On a GAAP basis, JCPenney posted a net loss of $0.56 per share for the quarter, compared with a net loss of $0.67 per share in the third quarter of 2011.
The company’s chairman said:
While the quarter overall was challenging, the performance of jcp’s new brands and shops reinforces our conviction to transform jcpenney into a specialty department store. … [T]he new jcp, centered around the shop concept, is gaining traction with customers every day and is surpassing our own expectations in terms of sales productivity which continues to give us confidence in our long term business model.
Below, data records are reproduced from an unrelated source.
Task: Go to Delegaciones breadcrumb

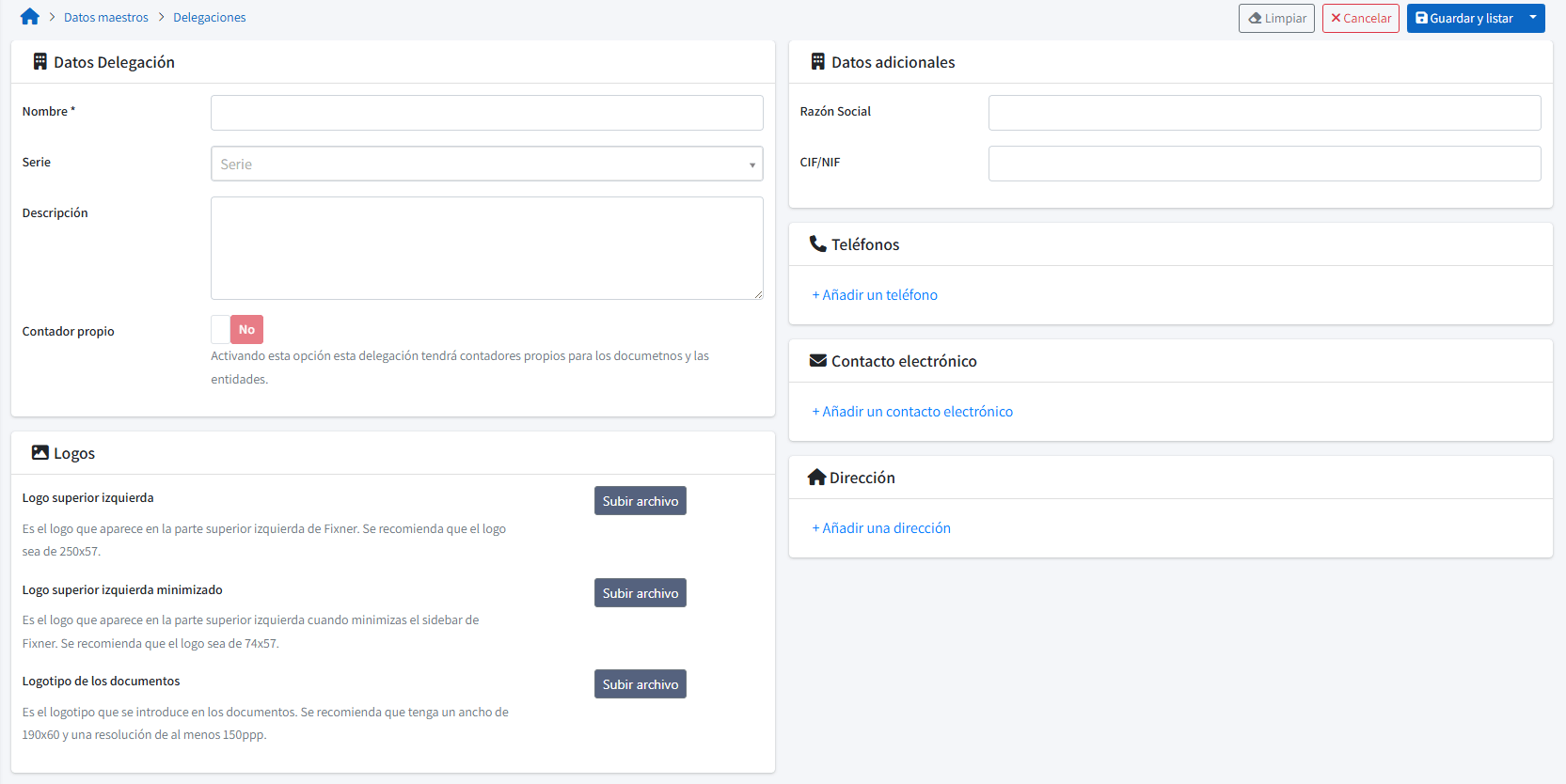Action: 209,18
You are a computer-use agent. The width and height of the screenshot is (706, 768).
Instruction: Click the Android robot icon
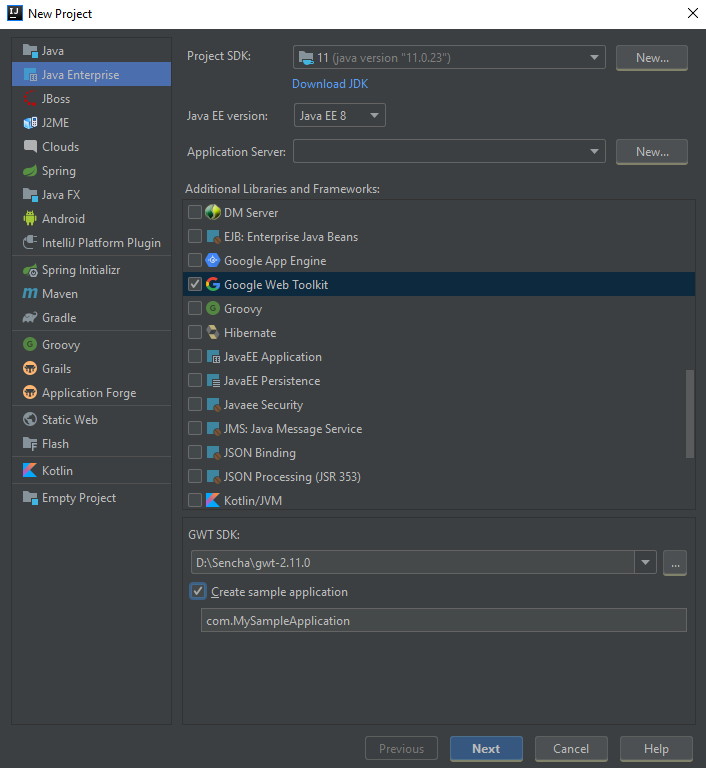click(x=30, y=218)
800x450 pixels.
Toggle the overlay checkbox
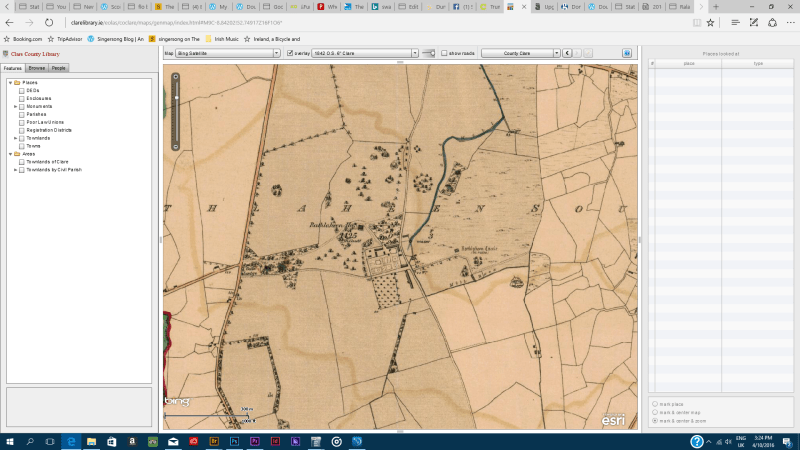[290, 52]

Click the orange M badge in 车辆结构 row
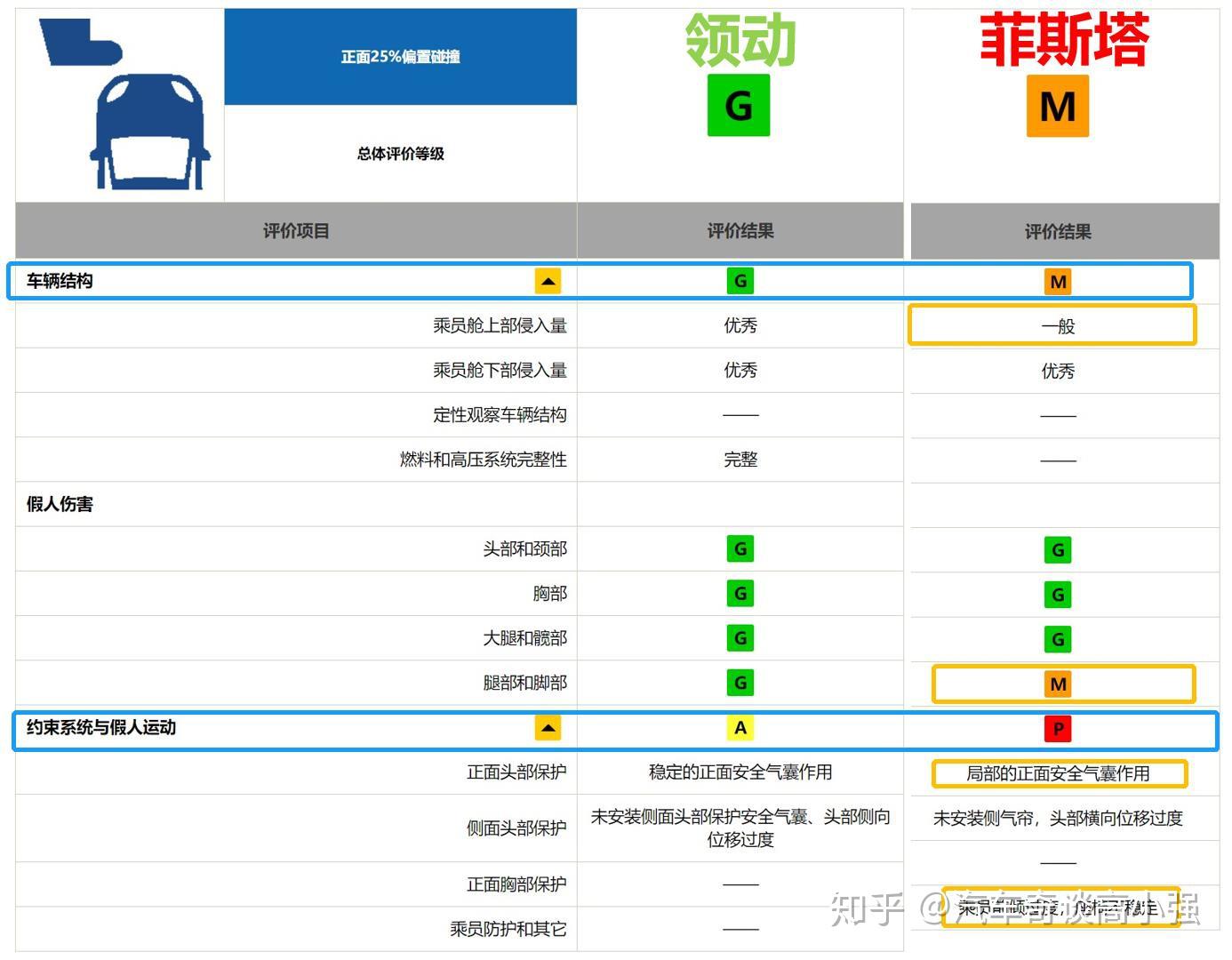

Same-store sales fell 26.1% year-over-year and total sales fell 26.6%. And the crusher: “Internet sales … were $214 million in the third quarter, decreasing 37.3 percent from last year.” Virtually every other successful retailer is gaining Internet sales, even in the face of stiff competition from Amazon.com Inc. (NASDAQ: AMZN).
Macy’s Inc. (NYSE: M), which reported earnings on Wednesday, said sales at its two online sites, Macys.com and Bloomingdales.com, are up 40.4% and 36.8%, respectively, year-to-date, and that online sales boosted same-store sales by 2.2% in the third quarter. Amazon is tough competition, but some retailers have found ways to compete successfully with the Internet behemoth.
JCPenney did not offer guidance in its earnings release, but the consensus estimate for the fourth quarter calls for EPS of $0.86 on revenues of $4.73 billion. For the full year, the EPS estimate is $0.14 on revenues of $14.18 billion.
The company’s shares are down more than 11% in premarket trading this morning, at $19.20 in a 52-week range of $19.06 to $43.18. The consensus target price for the shares was around $26.70 before today’s report.